Wie war der Ehebegriff beim Beschluss der Verfassung definiert?

Bei Jositschs Frage, ob dieserArtikel 14 zur Einführung der „Ehe für alle“ geändert werden muss oder nur zeitgemäss zu interpretieren ist, hängt Christoph Blocher ein. Er stellt Jositschs Frage eine andere gegenüber: „Welche Verfassung haben Volk und Stände aufgrund welcher zugehörigen Botschaft beschlossen?“

Christoph Blocher greift auf die Botschaft zurück, die der Bundesrat am 20. November 1996 zuhanden des Parlaments abgegeben hatte. Dabei ging es um die Vorbereitung der 1999 dann vollzogenen Verfassungsreform. In dieser Botschaft findet Blocher auf den Seiten 154 und 155 – wie er sagt – Klartext. Der Bundesrat schrieb damals: „Nach einer historischen Auslegung von Artikel 54 BV und in Übereinstimmung mit der Rechtsprechung des Europäischen Gerichtshofs für Menschenrechte garantiert das Recht auf Ehe die Verbindung zwischen Frau und Mann. Es erstreckt sich weder auf Ehen zwischen Transsexuellen noch auf homosexuelle Ehen.“ Ebenso anerkenne Artikel 12 der Europäischen Menschenrechtskonvention das Recht auf Heirat und Familiengründung jedem Mann und jeder Frau zu, „vorausgesetzt, es handelt sich um eine Verbindung zwischen zwei Menschen unterschiedlichen Geschlechts“.

Ehe für gleichgeschlechtliche Paare kein Menschenrecht

Blocher unterlässt es nicht darauf zu verweisen, dass der Europäische Gerichtshof für Menschenrechte dieses Verständnis des Menschenrechts auf Ehe in einem ganz aktuellen Urteil bestätigt. Dass derselbe Gerichtshof für Menschenrechte, dem auch die Schweiz angeschlossen ist, bereits in vergangenen Jahren ein Menschenrecht auf Ehe für gleichgeschlechtliche Paare ausdrücklich verneint hatte, darauf war Jositsch nicht eingegangen.

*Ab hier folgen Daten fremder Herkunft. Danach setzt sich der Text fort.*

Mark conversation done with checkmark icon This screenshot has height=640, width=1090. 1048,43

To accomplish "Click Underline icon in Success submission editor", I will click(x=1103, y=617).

Blocher zitiert dann nochmals aus der Botschaft von 1996: „Eine Ausweitung auf alle Formen des Zusammenlebens würde heute dem Grundgedanken des Instituts Ehe widersprechen.“ Und der Alt Bundesrat kommentiert: „Genau darum wurde für homosexuelle Paare in meiner Amtszeit als Vorsteher des Justiz- und Polizeidepartements per 1. Januar 2007 ein spezielles gesetzliches Institut – das der ‚eingetragenen Partnerschaft‘ – geschaffen.“ Dass jetzt der Ehe-Begriff ohne Verfassungsänderung umgedeutet werden soll, nennt Blocher dann einen Trick, weil eine Verfassungsänderung nebst dem Volksmehr auch das Ständemehr verlangen würde.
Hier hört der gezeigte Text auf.